== EXCERPT PROVIDED ==

At least £80million of Cycle City bids chase £30million govt funding as UK cities look to invest in cycling

At least seven bids totalling nearly £80 million have been submitted to the Department for Transport (DfT) to try and win a slice of the £30 million Cycle City Ambition cash for cities in England announced by Minister for Transport Norman Baker in January.

Up to three cities, possibly only one or two, will be successful given the current level of funding available. If even just two of the three most ambitious bids were chosen, the combined amounts involved would be greater than the £30million total available.

The deadline for applications was last Tuesday 30 April, and has identified seven separate bids for the money available - according to on report there are as many as 20.

Even seven bids means that demand outstrips supply by a factor of 2.5 to 1 – this will go much higher once full details of all of the bids become available.

The cities we have so far identified (we’ll be carrying out further research to find others), and the sums that local authorities or passenger transport executives concerned are seeking according to the sources we have seen, are:

Manchester (TfGM) £20 million
Leeds/Bradford (Metro) £18 million
Birmingham £17 million
Bristol £10 million
Nottingham £6 million
Cambridge £4.1 million
Norwich £3.4 million

Other cities believed to have put forward bids include Oxford, Southend and Ipswich, and we have asked the DfT whether it is able to confirm how many bids have been submitted in total and where they have come from.

===

TASK INSTRUCTIONS:
1. From the cycling funding article, quote the passage starting with "Up to three" and going on through "many as 20.".
2. According to the cycling funding article, what was the deadline for applications?
3. Say whether each statement agrees with the cycling funding article, and quote the words from the article that decide it.
(a) Norman Baker announced the Cycle City Ambition cash in January.
(b) Bristol is seeking £18 million.
(c) Up to five cities will be successful.

== MATERIAL ==

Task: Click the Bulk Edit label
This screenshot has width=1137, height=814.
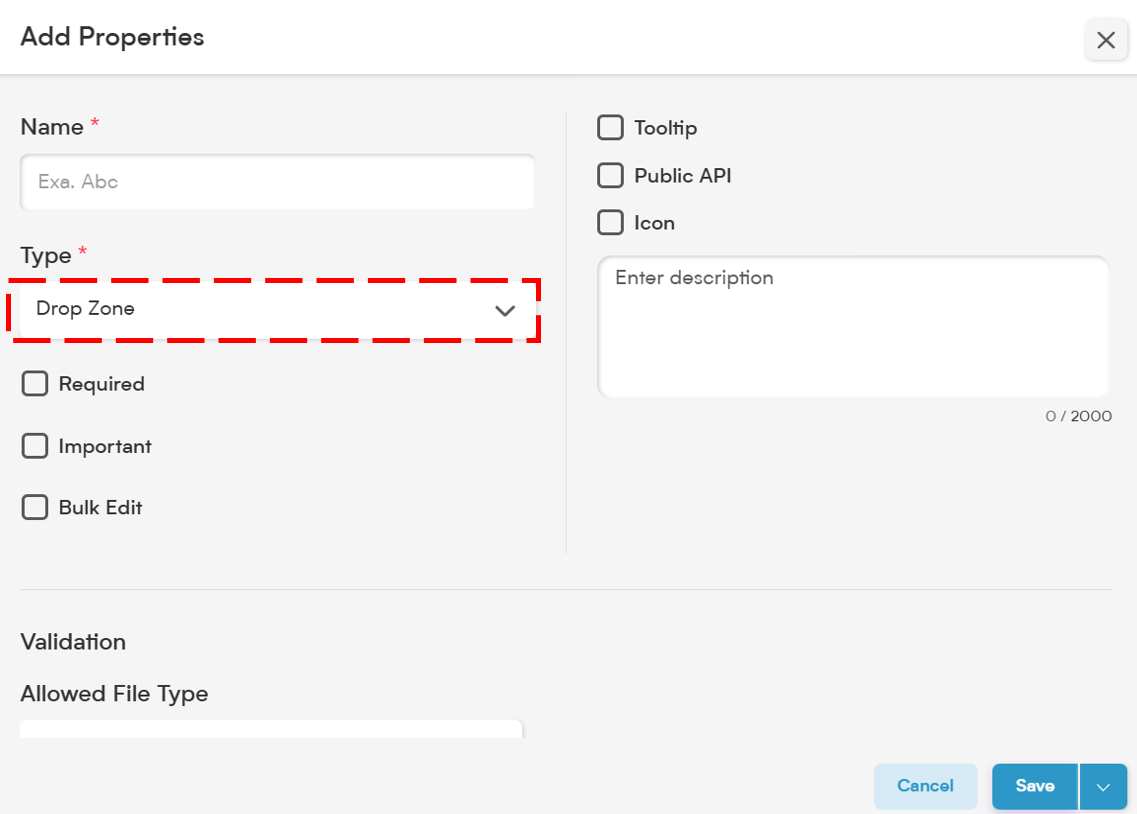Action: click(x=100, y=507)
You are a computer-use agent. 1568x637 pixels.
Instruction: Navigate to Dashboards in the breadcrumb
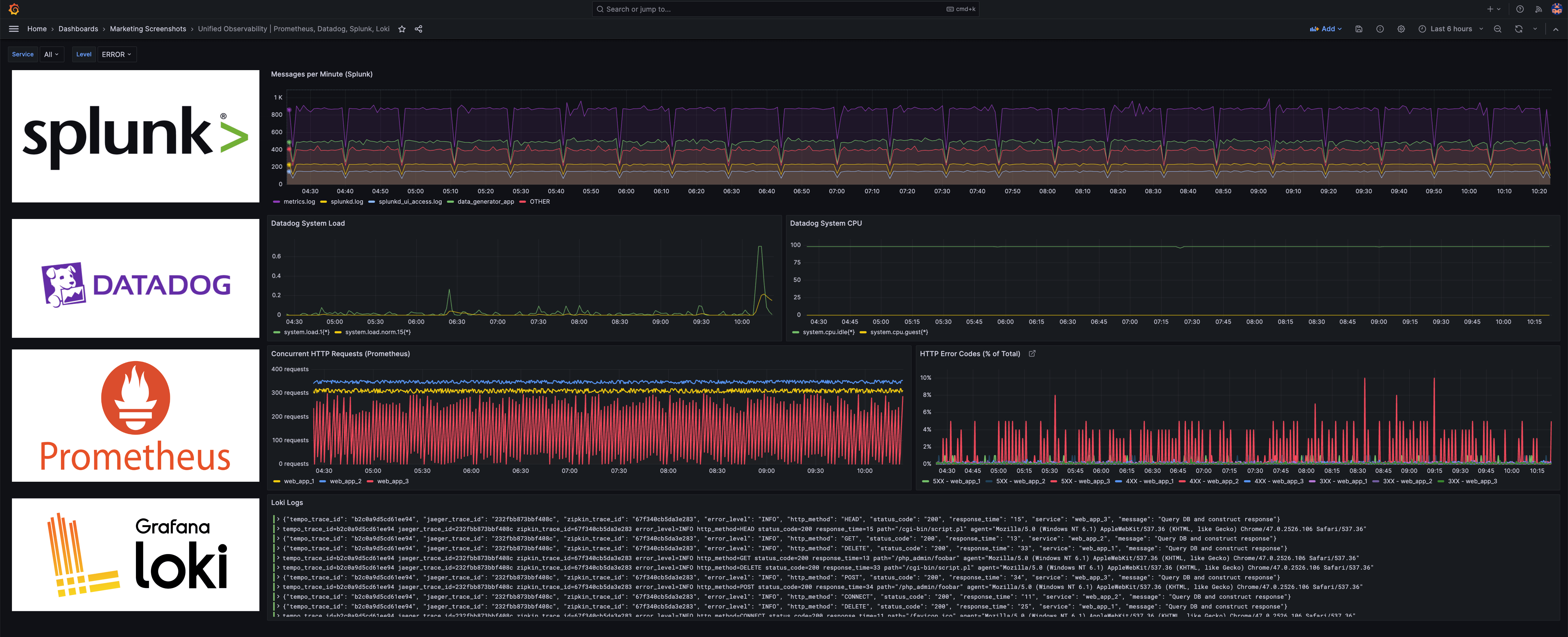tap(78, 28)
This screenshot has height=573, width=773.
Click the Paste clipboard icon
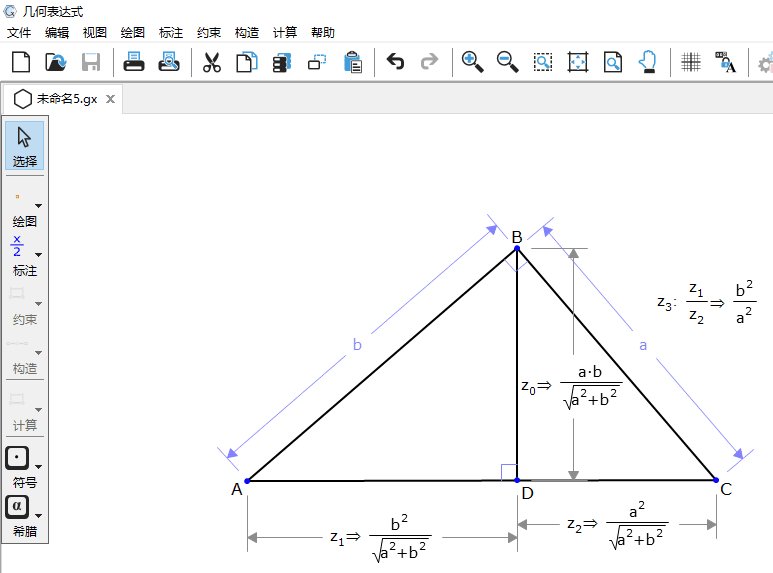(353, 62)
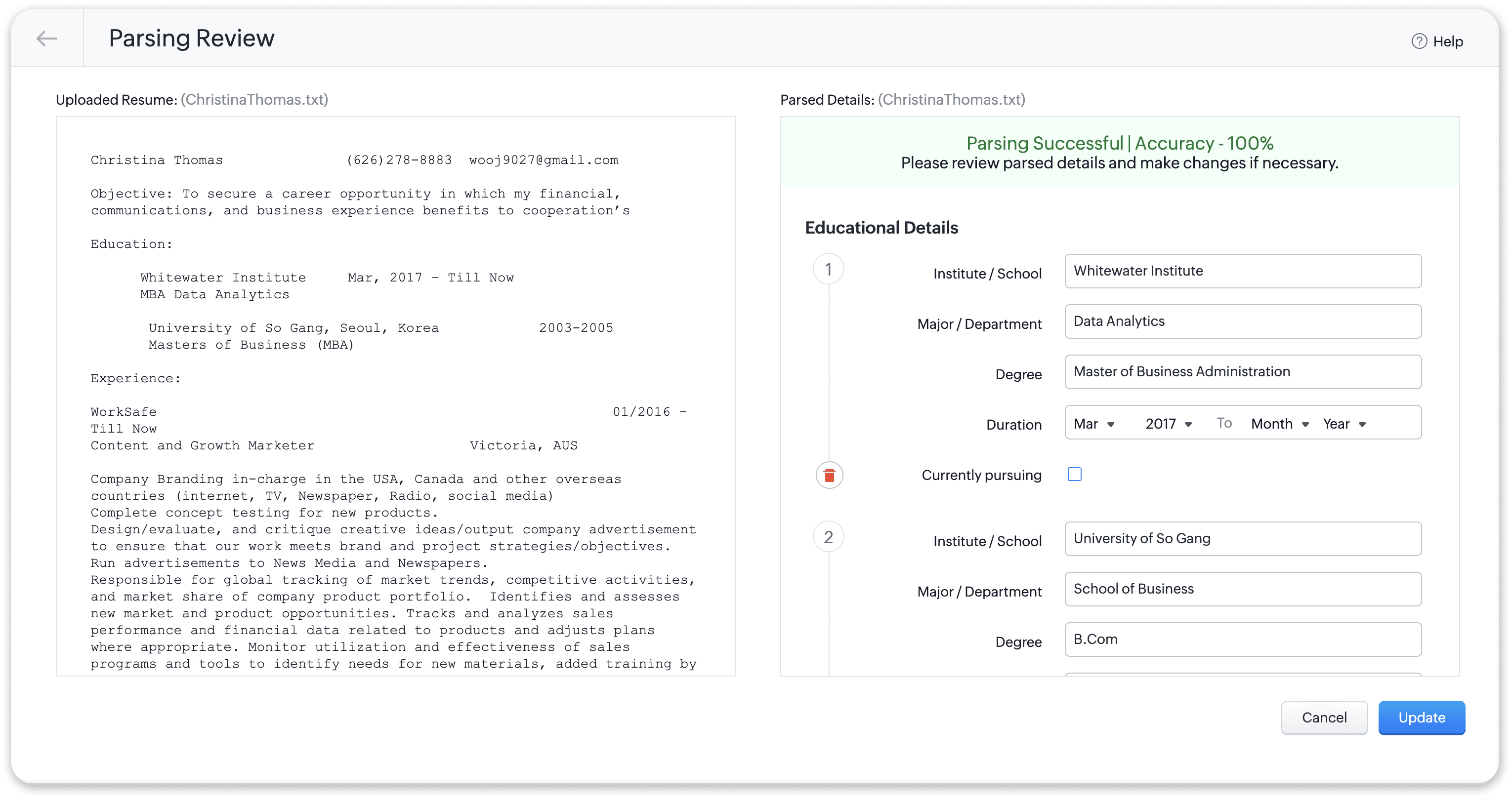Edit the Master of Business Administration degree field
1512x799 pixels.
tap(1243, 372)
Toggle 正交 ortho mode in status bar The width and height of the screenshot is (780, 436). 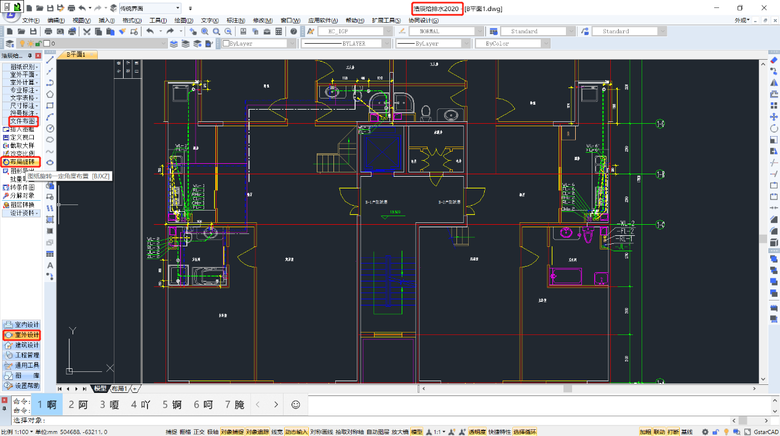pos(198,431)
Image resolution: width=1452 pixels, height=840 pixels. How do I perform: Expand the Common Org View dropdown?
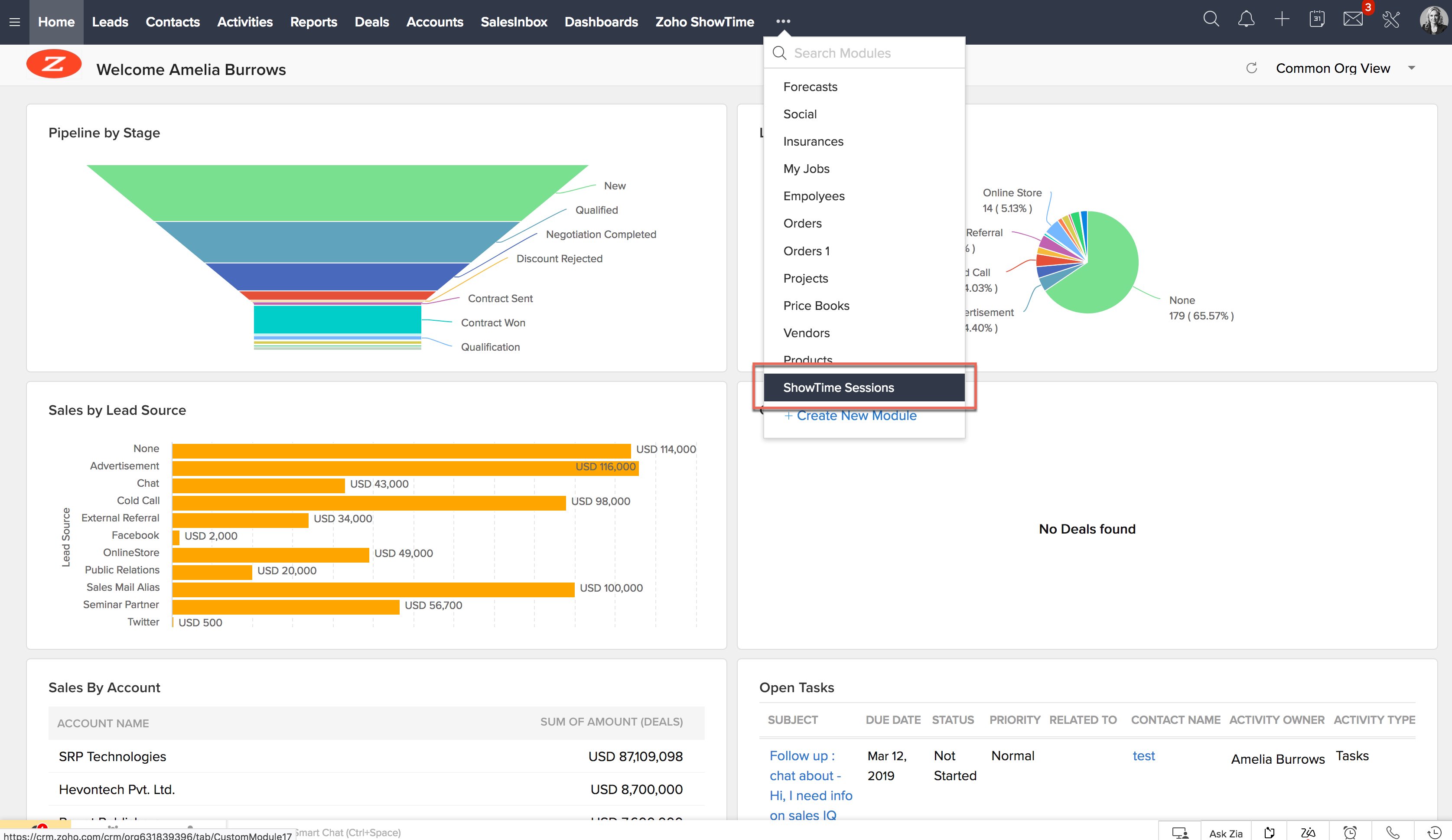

===

ANSWERS TO EACH TASK:
1.
Up to three cities, possibly only one or two, will be successful given the current level of funding available. If even just two of the three most ambitious bids were chosen, the combined amounts involved would be greater than the £30million total available.

The deadline for applications was last Tuesday 30 April, and has identified seven separate bids for the money available - according to on report there are as many as 20.

2. Tuesday 30 April

3.
(a) Yes: "announced by Minister for Transport Norman Baker in January"
(b) No: "Bristol £10 million"
(c) No: "Up to three cities, possibly only one or two, will be successful"